Could you edit the records from the line with "Image resolution: width=1024, height=1928." up to and including the line with "Clinic Forms (867, 225)", replacing "Contact" with "Contact Us", and give back only those lines with nothing else changed?

## ITEMS:
## BEGIN
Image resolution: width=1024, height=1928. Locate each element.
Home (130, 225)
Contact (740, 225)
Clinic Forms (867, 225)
## END
## BEGIN
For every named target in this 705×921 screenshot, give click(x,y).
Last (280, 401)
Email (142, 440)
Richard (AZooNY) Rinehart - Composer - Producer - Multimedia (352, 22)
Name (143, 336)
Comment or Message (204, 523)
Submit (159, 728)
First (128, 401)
## END
## BEGIN
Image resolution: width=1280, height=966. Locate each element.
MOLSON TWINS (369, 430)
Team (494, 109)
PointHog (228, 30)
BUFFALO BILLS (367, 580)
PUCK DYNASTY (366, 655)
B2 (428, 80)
## END
## OUTPUT:
Image resolution: width=1024, height=1928. Locate each element.
Home (130, 225)
Contact Us (740, 225)
Clinic Forms (867, 225)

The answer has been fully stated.